The mayor’s proposed hikes in tolls and the cigarette tax and the support in the Council for tax increases reflect a harsh reality: Spending cuts alone won’t solve the city’s short-term budget crisis or its historic structural deficit.
But instead of just increasing taxes, the mayor and Council need to take a serious look at a comprehensive reform, because city taxes are too high, complex and unfair:
Too high: An Independent Budget Office study found that New Yorkers bear the nation’s highest municipal tax burden. Now wonder Bloomberg worries that new taxes could hurt the city’s effort to retain and grow jobs.
Complex: For generations, the city’s response to fiscal crises has been new layers of taxation, creating a hopeless tangle of unique levies, including the commercial rent tax and even a tax on horse race admissions.

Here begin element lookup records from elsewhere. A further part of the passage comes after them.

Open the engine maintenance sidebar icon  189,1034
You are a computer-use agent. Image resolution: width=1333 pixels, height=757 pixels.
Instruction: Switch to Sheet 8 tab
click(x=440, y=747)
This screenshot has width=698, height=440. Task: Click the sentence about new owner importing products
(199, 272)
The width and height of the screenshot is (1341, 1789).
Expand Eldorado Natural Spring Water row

Unfair: The indictments of city tax assessors points to systemic corruption. Even more common is tax inequity. More than 100,000 low-income New York families pay no state or federal taxes but still pay local taxes because the city lacks an earned-income tax credit. And experts have long recognized a disparity between property taxes on one- and two-family houses and apartment buildings.
What the city needs is a fairer, simpler system with some New Yorkers paying more, but many residents and small businesses paying less.
For example, the city could impose targeted property tax increases while reducing the regressive sales and energy taxes. Under this proposal, residential property owners, who earn roughly double the income of renters, would bear a higher tax burden. But more working- and middle-class New Yorkers would benefit from the sales tax cut. And the residential property tax increases would be partially offset by deductions from federal and state taxes.
The sales tax cut would spur local spending, while increased reliance on the property tax would increase the stability of city revenues. The city also should reduce the number of taxes through elimination or consolidation.
Other taxes might have to increase. The mayor has justified his cigarette tax hike as a way to reduce teenage smoking. Similar social policy arguments can be made for other changes. For example, the city generates about $25 million a year in taxes on beer and alcohol. Research has found that increased alcohol taxes leads to less underage drinking and fewer auto fatalities. A Robert Wood Johnson Foundation-sponsored survey found that nationally 70% of respondents back higher taxes on alcohol to reduce other taxes.
Fairness and simplification alone are reasons to go forward with tax reform. But increased revenue also would mean fewer cuts to programs for kids and less need to rely on debt that those kids will still be paying off when they grow up.
Eichenthal is a senior fellow at the New Democracy Project.